__Material to process__
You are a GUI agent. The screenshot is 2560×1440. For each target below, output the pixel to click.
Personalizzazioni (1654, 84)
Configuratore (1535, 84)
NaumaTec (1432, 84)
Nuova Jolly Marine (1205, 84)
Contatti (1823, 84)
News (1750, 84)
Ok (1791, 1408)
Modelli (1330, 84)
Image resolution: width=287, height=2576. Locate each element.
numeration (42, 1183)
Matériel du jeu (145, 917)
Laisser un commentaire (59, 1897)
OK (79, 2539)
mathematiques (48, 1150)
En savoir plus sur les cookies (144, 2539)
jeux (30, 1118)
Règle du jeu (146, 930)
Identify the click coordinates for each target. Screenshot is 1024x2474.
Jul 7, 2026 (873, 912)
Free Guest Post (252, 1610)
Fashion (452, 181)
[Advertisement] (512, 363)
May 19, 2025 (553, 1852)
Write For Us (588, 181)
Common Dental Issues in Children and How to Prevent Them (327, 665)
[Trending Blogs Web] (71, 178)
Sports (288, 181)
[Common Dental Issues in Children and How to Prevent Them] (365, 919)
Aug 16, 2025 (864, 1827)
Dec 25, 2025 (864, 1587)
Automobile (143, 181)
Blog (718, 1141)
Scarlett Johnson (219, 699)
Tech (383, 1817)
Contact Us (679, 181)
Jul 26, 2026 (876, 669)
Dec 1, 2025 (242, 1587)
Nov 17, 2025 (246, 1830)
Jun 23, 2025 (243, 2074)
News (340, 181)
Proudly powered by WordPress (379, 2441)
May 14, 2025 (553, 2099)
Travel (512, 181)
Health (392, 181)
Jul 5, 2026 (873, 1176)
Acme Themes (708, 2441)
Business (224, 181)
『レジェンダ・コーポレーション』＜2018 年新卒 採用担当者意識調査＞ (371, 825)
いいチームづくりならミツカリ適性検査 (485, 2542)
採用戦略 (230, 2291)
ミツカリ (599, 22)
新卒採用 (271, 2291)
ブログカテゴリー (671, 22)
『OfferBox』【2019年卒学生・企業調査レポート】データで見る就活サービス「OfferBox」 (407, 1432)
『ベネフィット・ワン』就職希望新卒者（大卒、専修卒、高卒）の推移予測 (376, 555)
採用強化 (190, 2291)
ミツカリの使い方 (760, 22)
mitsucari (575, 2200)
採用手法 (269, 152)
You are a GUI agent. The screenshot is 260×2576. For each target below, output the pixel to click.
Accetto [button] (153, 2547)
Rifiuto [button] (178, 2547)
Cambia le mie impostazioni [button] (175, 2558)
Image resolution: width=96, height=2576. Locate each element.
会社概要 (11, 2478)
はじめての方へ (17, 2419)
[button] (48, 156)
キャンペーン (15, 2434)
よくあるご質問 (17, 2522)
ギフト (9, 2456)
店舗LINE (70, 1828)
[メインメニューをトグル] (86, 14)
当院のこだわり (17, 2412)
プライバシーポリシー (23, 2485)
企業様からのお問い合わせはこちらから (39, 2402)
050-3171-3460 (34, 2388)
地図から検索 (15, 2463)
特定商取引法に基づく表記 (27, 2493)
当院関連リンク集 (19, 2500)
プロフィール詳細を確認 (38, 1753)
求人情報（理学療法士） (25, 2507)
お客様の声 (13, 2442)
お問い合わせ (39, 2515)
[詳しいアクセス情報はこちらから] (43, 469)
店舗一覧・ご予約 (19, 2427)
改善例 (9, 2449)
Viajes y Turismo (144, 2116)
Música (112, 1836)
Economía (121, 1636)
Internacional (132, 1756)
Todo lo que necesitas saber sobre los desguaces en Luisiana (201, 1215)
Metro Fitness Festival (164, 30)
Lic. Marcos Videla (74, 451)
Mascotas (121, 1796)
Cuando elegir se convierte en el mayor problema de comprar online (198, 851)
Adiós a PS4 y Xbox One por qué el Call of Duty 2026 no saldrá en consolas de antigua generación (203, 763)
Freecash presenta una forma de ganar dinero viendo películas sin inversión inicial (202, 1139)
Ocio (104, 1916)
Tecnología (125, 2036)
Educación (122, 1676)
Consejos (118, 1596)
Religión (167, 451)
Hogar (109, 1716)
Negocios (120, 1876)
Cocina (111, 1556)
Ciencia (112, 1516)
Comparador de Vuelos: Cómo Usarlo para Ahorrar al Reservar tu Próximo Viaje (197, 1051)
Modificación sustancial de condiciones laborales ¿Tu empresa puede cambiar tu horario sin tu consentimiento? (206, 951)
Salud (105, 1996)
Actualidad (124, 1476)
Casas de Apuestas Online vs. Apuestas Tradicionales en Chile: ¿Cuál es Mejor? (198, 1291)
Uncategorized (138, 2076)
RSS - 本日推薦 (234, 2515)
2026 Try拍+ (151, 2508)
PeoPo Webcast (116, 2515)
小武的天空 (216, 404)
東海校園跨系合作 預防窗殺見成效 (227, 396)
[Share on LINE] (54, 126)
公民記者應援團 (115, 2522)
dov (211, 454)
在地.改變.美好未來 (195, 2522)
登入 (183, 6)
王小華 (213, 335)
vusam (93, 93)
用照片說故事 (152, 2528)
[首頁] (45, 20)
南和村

__What you should do__
After the last line, print all the entries once again, unchanged.

__Response to this task__
You are a GUI agent. The screenshot is 2560×1440. For each target below, output the pixel to click.
Personalizzazioni (1654, 84)
Configuratore (1535, 84)
NaumaTec (1432, 84)
Nuova Jolly Marine (1205, 84)
Contatti (1823, 84)
News (1750, 84)
Ok (1791, 1408)
Modelli (1330, 84)
Image resolution: width=287, height=2576. Locate each element.
numeration (42, 1183)
Matériel du jeu (145, 917)
Laisser un commentaire (59, 1897)
OK (79, 2539)
mathematiques (48, 1150)
En savoir plus sur les cookies (144, 2539)
jeux (30, 1118)
Règle du jeu (146, 930)
Identify the click coordinates for each target. Screenshot is 1024x2474.
Jul 7, 2026 (873, 912)
Free Guest Post (252, 1610)
Fashion (452, 181)
[Advertisement] (512, 363)
May 19, 2025 (553, 1852)
Write For Us (588, 181)
Common Dental Issues in Children and How to Prevent Them (327, 665)
[Trending Blogs Web] (71, 178)
Sports (288, 181)
[Common Dental Issues in Children and How to Prevent Them] (365, 919)
Aug 16, 2025 (864, 1827)
Dec 25, 2025 (864, 1587)
Automobile (143, 181)
Blog (718, 1141)
Scarlett Johnson (219, 699)
Tech (383, 1817)
Contact Us (679, 181)
Jul 26, 2026 (876, 669)
Dec 1, 2025 (242, 1587)
Nov 17, 2025 (246, 1830)
Jun 23, 2025 (243, 2074)
News (340, 181)
Proudly powered by WordPress (379, 2441)
May 14, 2025 (553, 2099)
Travel (512, 181)
Health (392, 181)
Jul 5, 2026 (873, 1176)
Acme Themes (708, 2441)
Business (224, 181)
『レジェンダ・コーポレーション』＜2018 年新卒 採用担当者意識調査＞ (371, 825)
いいチームづくりならミツカリ適性検査 (485, 2542)
採用戦略 (230, 2291)
ミツカリ (599, 22)
新卒採用 (271, 2291)
ブログカテゴリー (671, 22)
『OfferBox』【2019年卒学生・企業調査レポート】データで見る就活サービス「OfferBox」 (407, 1432)
『ベネフィット・ワン』就職希望新卒者（大卒、専修卒、高卒）の推移予測 (376, 555)
採用強化 (190, 2291)
ミツカリの使い方 (760, 22)
mitsucari (575, 2200)
採用手法 (269, 152)
You are a GUI agent. The screenshot is 260×2576. For each target below, output the pixel to click.
Accetto [button] (153, 2547)
Rifiuto [button] (178, 2547)
Cambia le mie impostazioni [button] (175, 2558)
Image resolution: width=96, height=2576. Locate each element.
会社概要 (11, 2478)
はじめての方へ (17, 2419)
[button] (48, 156)
キャンペーン (15, 2434)
よくあるご質問 (17, 2522)
ギフト (9, 2456)
店舗LINE (70, 1828)
[メインメニューをトグル] (86, 14)
当院のこだわり (17, 2412)
プライバシーポリシー (23, 2485)
企業様からのお問い合わせはこちらから (39, 2402)
050-3171-3460 (34, 2388)
地図から検索 (15, 2463)
特定商取引法に基づく表記 (27, 2493)
当院関連リンク集 (19, 2500)
プロフィール詳細を確認 (38, 1753)
求人情報（理学療法士） (25, 2507)
お客様の声 (13, 2442)
お問い合わせ (39, 2515)
[詳しいアクセス情報はこちらから] (43, 469)
店舗一覧・ご予約 (19, 2427)
改善例 (9, 2449)
Viajes y Turismo (144, 2116)
Música (112, 1836)
Economía (121, 1636)
Internacional (132, 1756)
Todo lo que necesitas saber sobre los desguaces en Luisiana (201, 1215)
Metro Fitness Festival (164, 30)
Lic. Marcos Videla (74, 451)
Mascotas (121, 1796)
Cuando elegir se convierte en el mayor problema de comprar online (198, 851)
Adiós a PS4 y Xbox One por qué el Call of Duty 2026 no saldrá en consolas de antigua generación (203, 763)
Freecash presenta una forma de ganar dinero viendo películas sin inversión inicial (202, 1139)
Ocio (104, 1916)
Tecnología (125, 2036)
Educación (122, 1676)
Consejos (118, 1596)
Religión (167, 451)
Hogar (109, 1716)
Negocios (120, 1876)
Cocina (111, 1556)
Ciencia (112, 1516)
Comparador de Vuelos: Cómo Usarlo para Ahorrar al Reservar tu Próximo Viaje (197, 1051)
Modificación sustancial de condiciones laborales ¿Tu empresa puede cambiar tu horario sin tu consentimiento? (206, 951)
Salud (105, 1996)
Actualidad (124, 1476)
Casas de Apuestas Online vs. Apuestas Tradicionales en Chile: ¿Cuál es Mejor? (198, 1291)
Uncategorized (138, 2076)
RSS - 本日推薦 (234, 2515)
2026 Try拍+ (151, 2508)
PeoPo Webcast (116, 2515)
小武的天空 (216, 404)
東海校園跨系合作 預防窗殺見成效 (227, 396)
[Share on LINE] (54, 126)
公民記者應援團 (115, 2522)
dov (211, 454)
在地.改變.美好未來 (195, 2522)
登入 (183, 6)
王小華 (213, 335)
vusam (93, 93)
用照片說故事 (152, 2528)
[首頁] (45, 20)
南和村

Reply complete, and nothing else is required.